Wednesday Workshop: Preferences
I’ve made cursory references in this space to an essay I’d like to write about Louis CK and something I see as a theme in his comedy. I don’t want to get into it too much, but there is an aspect of the piece I’d like to write I’m struggling with.
Such an essay would need to make multiple references to examples of Louis CK’s humor as evidence that it’s actually a theme and not just a one-time deal. My question to the reader is what do you think is the best way to reference his humor? My first thought is video clips from his standup and his show. My hesitation, though, is I almost never watch video clips embedded within articles. I assume I’m not alone in this.

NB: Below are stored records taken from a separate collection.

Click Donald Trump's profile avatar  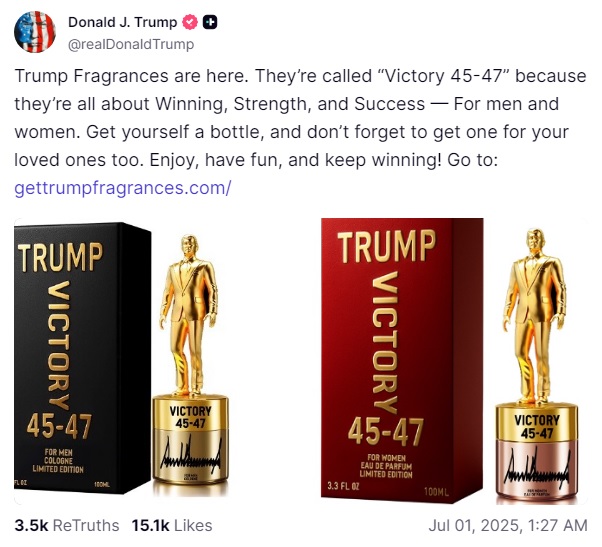(35, 33)
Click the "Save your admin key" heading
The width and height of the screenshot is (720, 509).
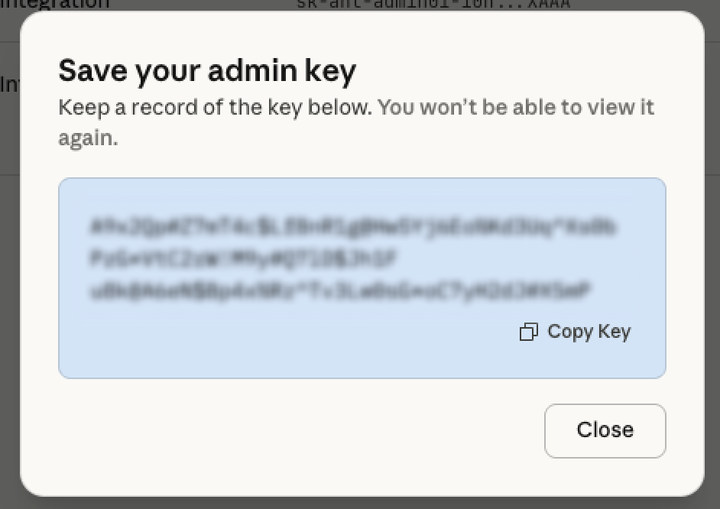pyautogui.click(x=207, y=71)
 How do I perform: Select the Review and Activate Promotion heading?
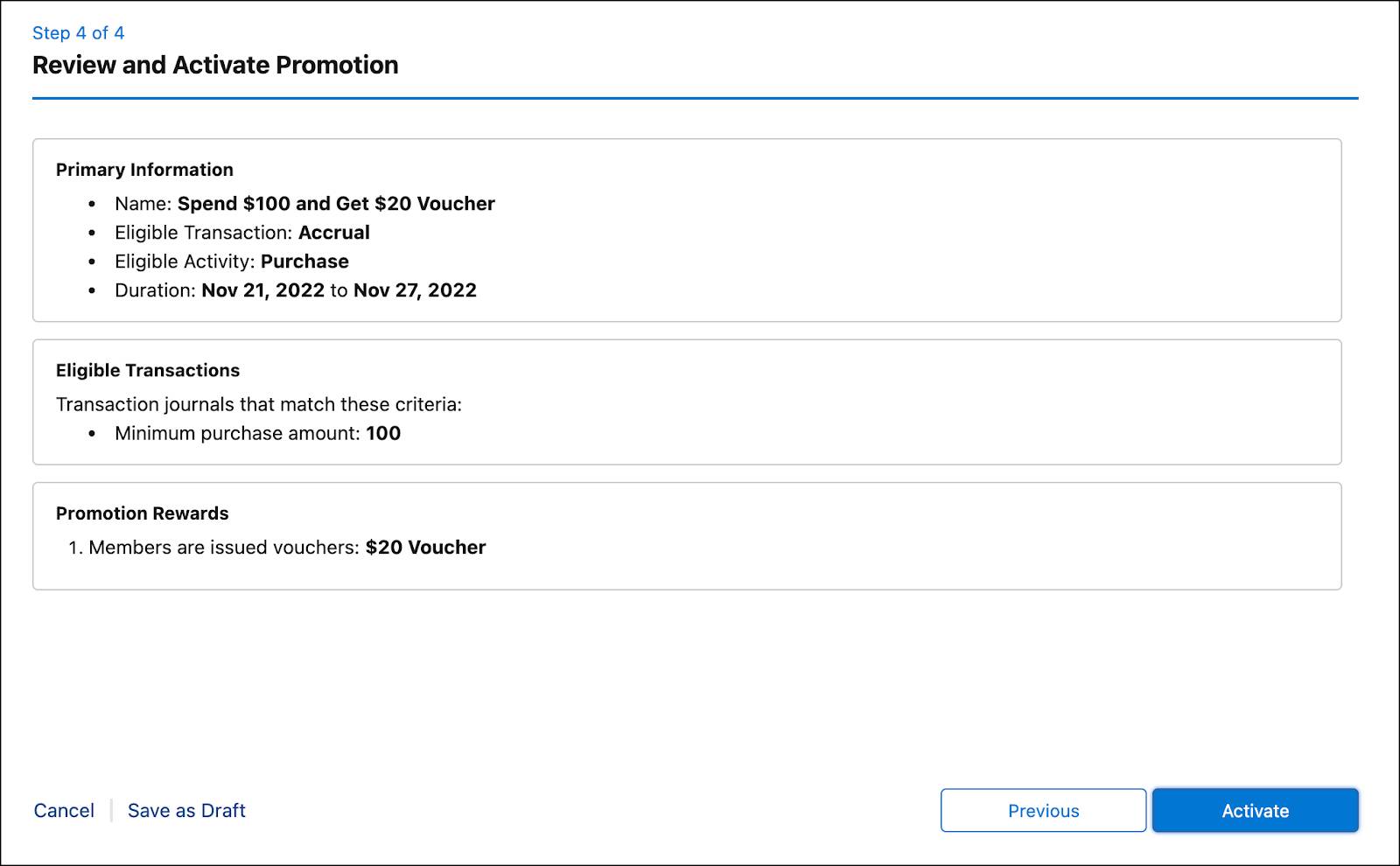[x=215, y=64]
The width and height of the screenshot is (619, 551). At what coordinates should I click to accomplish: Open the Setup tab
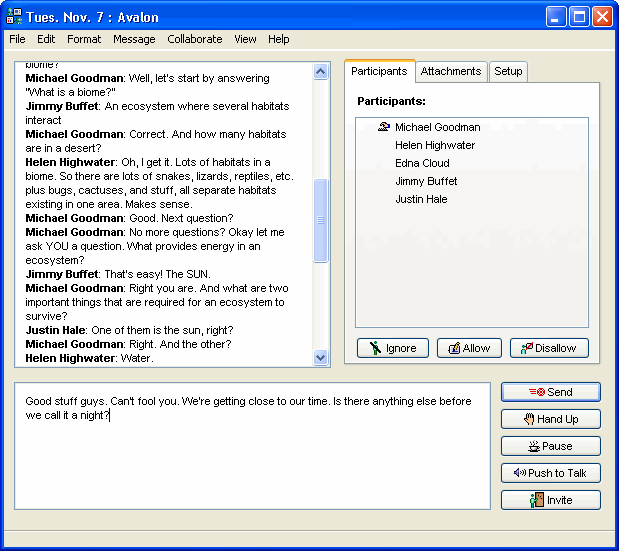point(508,71)
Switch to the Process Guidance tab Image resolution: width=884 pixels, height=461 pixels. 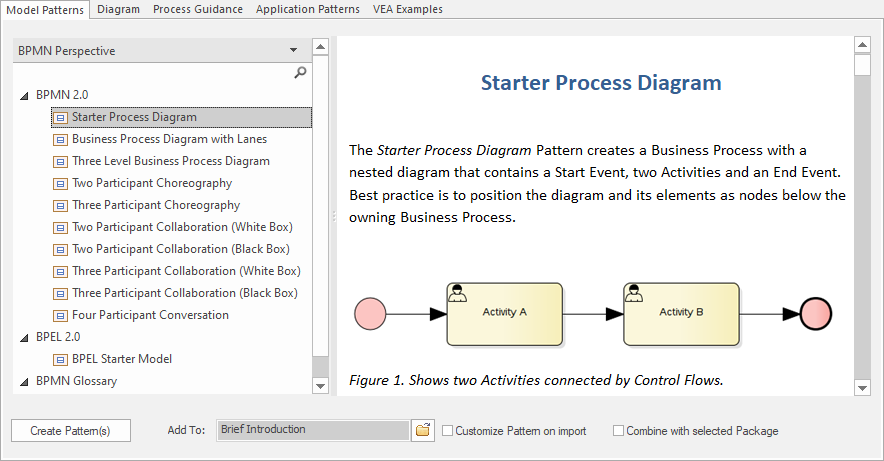tap(198, 9)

But really, what are the other options? I suppose since the purpose of my article will not be to make the reader laugh I could use transcriptions of the bits or episodes I’m referencing. I suspect, however, that could slow the article down to a clunky (at best) pace.
The only other option I can imagine is assuming the reader is familiar with Louis CK and give only brief descriptions of bits I’m drawing from. That would avoid the annoying problem of a half dozen video clips (each with “skip to 0:54” instructions) and would also keep the essay trim. The problem, of course, is it would exclude anybody who’s not very familiar with Louis CK’s standup and/or show.
I hope whatever ideas and preferences we dig out of each other are helpful for everyone. I assume it’s a dilemma anybody who’s wanted to write about television or cinema has faced from time to time. Of course, I could be wrong. Maybe my aversion to watching clips as companions to written pieces is a sign of my impending curmudgeonliness.